We concur with others that the field of prehabilitation needs standardization to reduce confounding and better distinguish benefits of specific interventions73 and produce generalizable research results. Obvious parallels exist between prehab and ERAS programs74,75, and we conclude that the ERAS Society provides an ideal model for advocates of prehab programs to improve standardization. The ERAS Society has published standards for the development of future guidelines to ensure that established findings continue to apply across individual guidelines and that recommendations between guidelines are not contradictory. These guidelines employ champions from all aspects of the care team. Similar strategies could be employed in scaling prehabilitation programs.

Limitations

Despite inclusion of quality-assessed RCTs, our findings were limited by heterogeneity in the design, conduct, and reporting of the primary studies. We initially sought RCT reports with multimodal intervention modalities; however, most of the research focused on unimodal or bimodal prehab. We also discovered that frailty and sarcopenia were often omitted from the baseline characteristics among these studies, indicating a gap in reporting this salient feature which limited our ability to draw conclusions on our population of interest. We join other researchers40 in encouraging future primary studies to track and report this important characteristic of surgical patients. Lastly, our review may be limited by the exclusion of non-RCTs, a methodological choice on which opinions have differed and evolved51; future systematic review updates should consider inclusion of non-RCTs, particularly until additional, well-focused RCTs emerge in the literature.

Conclusion

Despite the limitations, our systematic review and meta-analysis uniquely focuses on prehabilitation in several ways. We included RCTs in patients who required major elective open abdominal surgery with consistent durations of prehabilitation between 8 days and 6 weeks. We found heterogeneity to be a limiting factor in collecting data on outcomes, supporting the need for unified effort inclusive of all members of prehabilitation teams to standardize consensus protocols and statistical analysis.
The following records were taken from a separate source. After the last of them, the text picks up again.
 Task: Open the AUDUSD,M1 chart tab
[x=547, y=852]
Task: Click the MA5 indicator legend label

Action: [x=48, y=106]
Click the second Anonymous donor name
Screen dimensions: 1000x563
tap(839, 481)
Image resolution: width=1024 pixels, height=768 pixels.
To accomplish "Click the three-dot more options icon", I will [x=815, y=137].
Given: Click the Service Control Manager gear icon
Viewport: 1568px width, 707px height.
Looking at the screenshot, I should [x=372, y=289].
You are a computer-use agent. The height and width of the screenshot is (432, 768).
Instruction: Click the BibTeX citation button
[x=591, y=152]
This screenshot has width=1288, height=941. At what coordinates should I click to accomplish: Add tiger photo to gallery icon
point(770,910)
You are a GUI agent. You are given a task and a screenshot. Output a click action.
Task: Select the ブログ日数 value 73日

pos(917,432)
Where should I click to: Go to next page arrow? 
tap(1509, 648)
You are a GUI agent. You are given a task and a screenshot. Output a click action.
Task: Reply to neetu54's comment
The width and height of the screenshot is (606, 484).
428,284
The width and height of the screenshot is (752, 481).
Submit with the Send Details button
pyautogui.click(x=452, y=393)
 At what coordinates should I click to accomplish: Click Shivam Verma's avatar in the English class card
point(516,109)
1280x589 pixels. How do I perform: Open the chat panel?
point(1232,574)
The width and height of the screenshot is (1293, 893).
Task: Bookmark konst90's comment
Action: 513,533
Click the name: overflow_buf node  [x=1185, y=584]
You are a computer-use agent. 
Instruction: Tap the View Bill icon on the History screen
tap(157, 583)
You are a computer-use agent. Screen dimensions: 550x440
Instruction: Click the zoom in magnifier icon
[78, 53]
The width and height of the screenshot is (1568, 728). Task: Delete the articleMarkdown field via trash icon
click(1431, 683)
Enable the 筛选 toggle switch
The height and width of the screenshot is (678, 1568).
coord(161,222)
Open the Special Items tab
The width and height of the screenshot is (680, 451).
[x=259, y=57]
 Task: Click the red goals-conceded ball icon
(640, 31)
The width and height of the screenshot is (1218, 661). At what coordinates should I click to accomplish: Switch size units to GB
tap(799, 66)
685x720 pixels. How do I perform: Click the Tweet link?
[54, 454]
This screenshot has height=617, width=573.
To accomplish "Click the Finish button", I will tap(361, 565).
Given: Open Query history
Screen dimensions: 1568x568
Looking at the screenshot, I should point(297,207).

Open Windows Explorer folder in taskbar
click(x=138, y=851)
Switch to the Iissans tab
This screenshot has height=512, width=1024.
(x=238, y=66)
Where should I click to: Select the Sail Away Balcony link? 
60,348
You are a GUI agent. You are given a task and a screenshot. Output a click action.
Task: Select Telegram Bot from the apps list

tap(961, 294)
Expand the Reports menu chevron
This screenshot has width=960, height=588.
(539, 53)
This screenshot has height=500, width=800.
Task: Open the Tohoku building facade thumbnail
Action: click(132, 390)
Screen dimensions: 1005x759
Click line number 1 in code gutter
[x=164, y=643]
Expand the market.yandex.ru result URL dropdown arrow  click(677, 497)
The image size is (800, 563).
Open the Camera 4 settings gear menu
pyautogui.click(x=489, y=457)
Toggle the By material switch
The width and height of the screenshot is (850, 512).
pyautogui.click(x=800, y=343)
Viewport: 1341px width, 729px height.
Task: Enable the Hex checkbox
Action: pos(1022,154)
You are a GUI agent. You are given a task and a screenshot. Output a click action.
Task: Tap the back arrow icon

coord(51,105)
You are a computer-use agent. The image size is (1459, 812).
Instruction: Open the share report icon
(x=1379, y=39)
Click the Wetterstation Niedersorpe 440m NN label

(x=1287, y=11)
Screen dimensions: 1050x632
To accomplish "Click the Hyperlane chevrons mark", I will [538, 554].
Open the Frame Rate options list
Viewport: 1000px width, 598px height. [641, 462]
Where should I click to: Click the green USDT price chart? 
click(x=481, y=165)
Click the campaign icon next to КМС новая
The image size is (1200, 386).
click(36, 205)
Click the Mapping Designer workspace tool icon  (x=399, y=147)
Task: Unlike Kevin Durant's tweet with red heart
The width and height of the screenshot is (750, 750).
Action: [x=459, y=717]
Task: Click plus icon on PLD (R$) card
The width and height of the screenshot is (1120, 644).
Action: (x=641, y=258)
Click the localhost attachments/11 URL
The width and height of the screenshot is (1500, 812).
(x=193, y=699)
Prehab and ERAS programs should continue to function by identifying an at-risk population, implementing an evidence-based, personalized multimodal intervention, measuring the desired intervention benefits, and quantifying perioperative outcomes. Standardization of intermediate objective measures to quantify physiologic/physical responses to prehab are also needed. Lastly, while the current literature presents conflicted or weak support for prehab, we believe stratifying evidence-based components of prehab programs within specific disease sites, like the efforts of the ERAS Society, will reduce confounding and heterogeneity serving to create more generalizable results. Once prospective, disease-site specific prehab findings are available in a diversity of geographical settings, future meta-analyses will be able to support and validate potential bundled and multimodal prehabilitation care.